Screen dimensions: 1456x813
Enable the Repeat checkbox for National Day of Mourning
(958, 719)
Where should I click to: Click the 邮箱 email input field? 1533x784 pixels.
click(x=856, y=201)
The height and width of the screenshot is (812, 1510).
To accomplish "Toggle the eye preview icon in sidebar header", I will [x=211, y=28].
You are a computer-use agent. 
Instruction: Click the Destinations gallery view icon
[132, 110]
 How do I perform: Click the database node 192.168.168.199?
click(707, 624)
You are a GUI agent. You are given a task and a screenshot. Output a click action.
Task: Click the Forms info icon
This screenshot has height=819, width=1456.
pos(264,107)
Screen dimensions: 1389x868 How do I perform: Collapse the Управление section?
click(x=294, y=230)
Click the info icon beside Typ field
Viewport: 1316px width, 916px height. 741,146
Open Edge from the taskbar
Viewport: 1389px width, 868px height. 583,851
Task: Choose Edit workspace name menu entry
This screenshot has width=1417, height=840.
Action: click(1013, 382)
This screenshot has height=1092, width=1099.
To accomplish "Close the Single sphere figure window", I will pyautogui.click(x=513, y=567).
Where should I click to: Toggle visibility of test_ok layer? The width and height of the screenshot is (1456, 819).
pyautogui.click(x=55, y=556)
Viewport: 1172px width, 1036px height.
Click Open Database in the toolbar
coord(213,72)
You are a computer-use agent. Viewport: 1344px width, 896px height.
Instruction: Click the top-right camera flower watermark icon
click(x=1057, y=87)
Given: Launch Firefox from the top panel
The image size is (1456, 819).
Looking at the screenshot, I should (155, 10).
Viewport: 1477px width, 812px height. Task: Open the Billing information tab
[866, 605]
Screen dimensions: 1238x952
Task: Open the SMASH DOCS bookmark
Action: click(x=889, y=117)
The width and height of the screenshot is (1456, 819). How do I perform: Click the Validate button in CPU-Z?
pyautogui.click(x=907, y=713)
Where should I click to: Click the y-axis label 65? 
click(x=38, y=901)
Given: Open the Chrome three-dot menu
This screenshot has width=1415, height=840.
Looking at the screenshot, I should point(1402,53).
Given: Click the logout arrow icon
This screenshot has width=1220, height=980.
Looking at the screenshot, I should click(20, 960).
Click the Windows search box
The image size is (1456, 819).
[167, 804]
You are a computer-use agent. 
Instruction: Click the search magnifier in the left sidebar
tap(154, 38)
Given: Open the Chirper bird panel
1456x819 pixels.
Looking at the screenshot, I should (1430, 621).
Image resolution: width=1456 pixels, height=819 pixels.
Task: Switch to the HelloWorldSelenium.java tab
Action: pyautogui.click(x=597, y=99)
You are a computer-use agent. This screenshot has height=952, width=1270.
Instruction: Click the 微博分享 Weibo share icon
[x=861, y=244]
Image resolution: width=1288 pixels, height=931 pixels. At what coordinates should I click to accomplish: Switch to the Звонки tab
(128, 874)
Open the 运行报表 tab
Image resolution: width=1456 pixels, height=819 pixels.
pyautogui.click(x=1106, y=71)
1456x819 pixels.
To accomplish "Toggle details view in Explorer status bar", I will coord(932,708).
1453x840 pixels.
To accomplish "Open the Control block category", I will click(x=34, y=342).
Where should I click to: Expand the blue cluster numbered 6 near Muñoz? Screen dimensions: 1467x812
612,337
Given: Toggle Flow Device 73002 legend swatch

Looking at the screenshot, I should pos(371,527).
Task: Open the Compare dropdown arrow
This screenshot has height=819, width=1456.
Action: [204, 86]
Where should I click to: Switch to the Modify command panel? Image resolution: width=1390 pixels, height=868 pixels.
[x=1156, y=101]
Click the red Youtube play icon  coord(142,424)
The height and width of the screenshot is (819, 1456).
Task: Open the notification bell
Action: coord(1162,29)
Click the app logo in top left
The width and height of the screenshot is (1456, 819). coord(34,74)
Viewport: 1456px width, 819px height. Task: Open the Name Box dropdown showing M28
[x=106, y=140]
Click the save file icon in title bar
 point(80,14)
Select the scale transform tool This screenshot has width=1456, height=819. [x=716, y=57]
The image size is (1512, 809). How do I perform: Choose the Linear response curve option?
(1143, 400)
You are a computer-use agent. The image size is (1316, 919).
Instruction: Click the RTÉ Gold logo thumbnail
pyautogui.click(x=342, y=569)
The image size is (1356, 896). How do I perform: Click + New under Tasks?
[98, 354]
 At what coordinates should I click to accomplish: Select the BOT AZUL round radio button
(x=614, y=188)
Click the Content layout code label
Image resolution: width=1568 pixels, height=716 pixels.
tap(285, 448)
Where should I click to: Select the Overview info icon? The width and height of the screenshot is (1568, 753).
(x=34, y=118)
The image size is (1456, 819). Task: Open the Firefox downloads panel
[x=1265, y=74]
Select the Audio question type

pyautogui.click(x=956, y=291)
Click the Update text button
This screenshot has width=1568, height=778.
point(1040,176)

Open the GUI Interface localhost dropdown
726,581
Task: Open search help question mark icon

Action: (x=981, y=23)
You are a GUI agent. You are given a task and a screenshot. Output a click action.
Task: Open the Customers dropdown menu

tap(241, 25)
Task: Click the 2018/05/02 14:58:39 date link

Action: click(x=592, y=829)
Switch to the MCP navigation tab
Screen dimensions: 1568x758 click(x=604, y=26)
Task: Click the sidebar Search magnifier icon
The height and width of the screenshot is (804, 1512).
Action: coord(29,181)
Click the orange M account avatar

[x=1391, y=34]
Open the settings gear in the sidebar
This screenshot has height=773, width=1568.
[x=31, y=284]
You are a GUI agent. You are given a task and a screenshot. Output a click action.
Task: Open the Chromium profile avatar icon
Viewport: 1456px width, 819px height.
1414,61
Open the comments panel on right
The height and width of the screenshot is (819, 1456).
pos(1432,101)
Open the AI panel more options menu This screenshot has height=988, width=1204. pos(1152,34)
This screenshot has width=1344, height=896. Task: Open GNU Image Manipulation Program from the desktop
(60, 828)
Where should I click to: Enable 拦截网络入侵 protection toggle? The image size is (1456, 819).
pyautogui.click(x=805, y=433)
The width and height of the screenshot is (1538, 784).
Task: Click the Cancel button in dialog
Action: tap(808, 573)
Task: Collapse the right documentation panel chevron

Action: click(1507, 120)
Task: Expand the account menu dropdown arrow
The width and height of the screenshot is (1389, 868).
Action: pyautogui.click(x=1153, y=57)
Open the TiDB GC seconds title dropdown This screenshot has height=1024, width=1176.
......
• [Try it]:
An exact copy of the material above is needed.

• [Answer space]:
Screen dimensions: 1456x813
Enable the Repeat checkbox for National Day of Mourning
(958, 719)
Where should I click to: Click the 邮箱 email input field? 1533x784 pixels.
click(x=856, y=201)
The height and width of the screenshot is (812, 1510).
To accomplish "Toggle the eye preview icon in sidebar header", I will [x=211, y=28].
You are a computer-use agent. 
Instruction: Click the Destinations gallery view icon
[132, 110]
 How do I perform: Click the database node 192.168.168.199?
click(707, 624)
You are a GUI agent. You are given a task and a screenshot. Output a click action.
Task: Click the Forms info icon
This screenshot has height=819, width=1456.
pos(264,107)
Screen dimensions: 1389x868 How do I perform: Collapse the Управление section?
click(x=294, y=230)
Click the info icon beside Typ field
Viewport: 1316px width, 916px height. 741,146
Open Edge from the taskbar
Viewport: 1389px width, 868px height. 583,851
Task: Choose Edit workspace name menu entry
This screenshot has width=1417, height=840.
Action: click(1013, 382)
This screenshot has height=1092, width=1099.
To accomplish "Close the Single sphere figure window", I will pyautogui.click(x=513, y=567).
Where should I click to: Toggle visibility of test_ok layer? The width and height of the screenshot is (1456, 819).
pyautogui.click(x=55, y=556)
Viewport: 1172px width, 1036px height.
Click Open Database in the toolbar
coord(213,72)
You are a computer-use agent. Viewport: 1344px width, 896px height.
Instruction: Click the top-right camera flower watermark icon
click(x=1057, y=87)
Given: Launch Firefox from the top panel
The image size is (1456, 819).
Looking at the screenshot, I should (155, 10).
Viewport: 1477px width, 812px height. Task: Open the Billing information tab
[866, 605]
Screen dimensions: 1238x952
Task: Open the SMASH DOCS bookmark
Action: click(x=889, y=117)
The width and height of the screenshot is (1456, 819). How do I perform: Click the Validate button in CPU-Z?
pyautogui.click(x=907, y=713)
Where should I click to: Click the y-axis label 65? 
click(x=38, y=901)
Given: Open the Chrome three-dot menu
This screenshot has width=1415, height=840.
Looking at the screenshot, I should point(1402,53).
Given: Click the logout arrow icon
This screenshot has width=1220, height=980.
Looking at the screenshot, I should click(20, 960).
Click the Windows search box
The image size is (1456, 819).
[167, 804]
You are a computer-use agent. 
Instruction: Click the search magnifier in the left sidebar
tap(154, 38)
Given: Open the Chirper bird panel
1456x819 pixels.
Looking at the screenshot, I should (1430, 621).
Image resolution: width=1456 pixels, height=819 pixels.
Task: Switch to the HelloWorldSelenium.java tab
Action: pyautogui.click(x=597, y=99)
You are a computer-use agent. This screenshot has height=952, width=1270.
Instruction: Click the 微博分享 Weibo share icon
[x=861, y=244]
Image resolution: width=1288 pixels, height=931 pixels. At what coordinates should I click to accomplish: Switch to the Звонки tab
(128, 874)
Open the 运行报表 tab
Image resolution: width=1456 pixels, height=819 pixels.
pyautogui.click(x=1106, y=71)
1456x819 pixels.
To accomplish "Toggle details view in Explorer status bar", I will coord(932,708).
1453x840 pixels.
To accomplish "Open the Control block category", I will click(x=34, y=342).
Where should I click to: Expand the blue cluster numbered 6 near Muñoz? Screen dimensions: 1467x812
612,337
Given: Toggle Flow Device 73002 legend swatch

Looking at the screenshot, I should pos(371,527).
Task: Open the Compare dropdown arrow
This screenshot has height=819, width=1456.
Action: [204, 86]
Where should I click to: Switch to the Modify command panel? Image resolution: width=1390 pixels, height=868 pixels.
[x=1156, y=101]
Click the red Youtube play icon  coord(142,424)
The height and width of the screenshot is (819, 1456).
Task: Open the notification bell
Action: coord(1162,29)
Click the app logo in top left
The width and height of the screenshot is (1456, 819). coord(34,74)
Viewport: 1456px width, 819px height. Task: Open the Name Box dropdown showing M28
[x=106, y=140]
Click the save file icon in title bar
 point(80,14)
Select the scale transform tool This screenshot has width=1456, height=819. [x=716, y=57]
The image size is (1512, 809). How do I perform: Choose the Linear response curve option?
(1143, 400)
You are a computer-use agent. The image size is (1316, 919).
Instruction: Click the RTÉ Gold logo thumbnail
pyautogui.click(x=342, y=569)
The image size is (1356, 896). How do I perform: Click + New under Tasks?
[98, 354]
 At what coordinates should I click to accomplish: Select the BOT AZUL round radio button
(x=614, y=188)
Click the Content layout code label
Image resolution: width=1568 pixels, height=716 pixels.
tap(285, 448)
Where should I click to: Select the Overview info icon? The width and height of the screenshot is (1568, 753).
(x=34, y=118)
The image size is (1456, 819). Task: Open the Firefox downloads panel
[x=1265, y=74]
Select the Audio question type

pyautogui.click(x=956, y=291)
Click the Update text button
This screenshot has width=1568, height=778.
point(1040,176)

Open the GUI Interface localhost dropdown
726,581
Task: Open search help question mark icon

Action: (x=981, y=23)
You are a GUI agent. You are given a task and a screenshot. Output a click action.
Task: Open the Customers dropdown menu

tap(241, 25)
Task: Click the 2018/05/02 14:58:39 date link

Action: click(x=592, y=829)
Switch to the MCP navigation tab
Screen dimensions: 1568x758 click(x=604, y=26)
Task: Click the sidebar Search magnifier icon
The height and width of the screenshot is (804, 1512).
Action: coord(29,181)
Click the orange M account avatar

[x=1391, y=34]
Open the settings gear in the sidebar
This screenshot has height=773, width=1568.
[x=31, y=284]
You are a GUI agent. You are given a task and a screenshot. Output a click action.
Task: Open the Chromium profile avatar icon
Viewport: 1456px width, 819px height.
1414,61
Open the comments panel on right
The height and width of the screenshot is (819, 1456).
pos(1432,101)
Open the AI panel more options menu This screenshot has height=988, width=1204. pos(1152,34)
This screenshot has width=1344, height=896. Task: Open GNU Image Manipulation Program from the desktop
(60, 828)
Where should I click to: Enable 拦截网络入侵 protection toggle? The image size is (1456, 819).
pyautogui.click(x=805, y=433)
The width and height of the screenshot is (1538, 784).
Task: Click the Cancel button in dialog
Action: tap(808, 573)
Task: Collapse the right documentation panel chevron

Action: click(1507, 120)
Task: Expand the account menu dropdown arrow
The width and height of the screenshot is (1389, 868).
Action: pyautogui.click(x=1153, y=57)
Open the TiDB GC seconds title dropdown This screenshot has height=1024, width=1176.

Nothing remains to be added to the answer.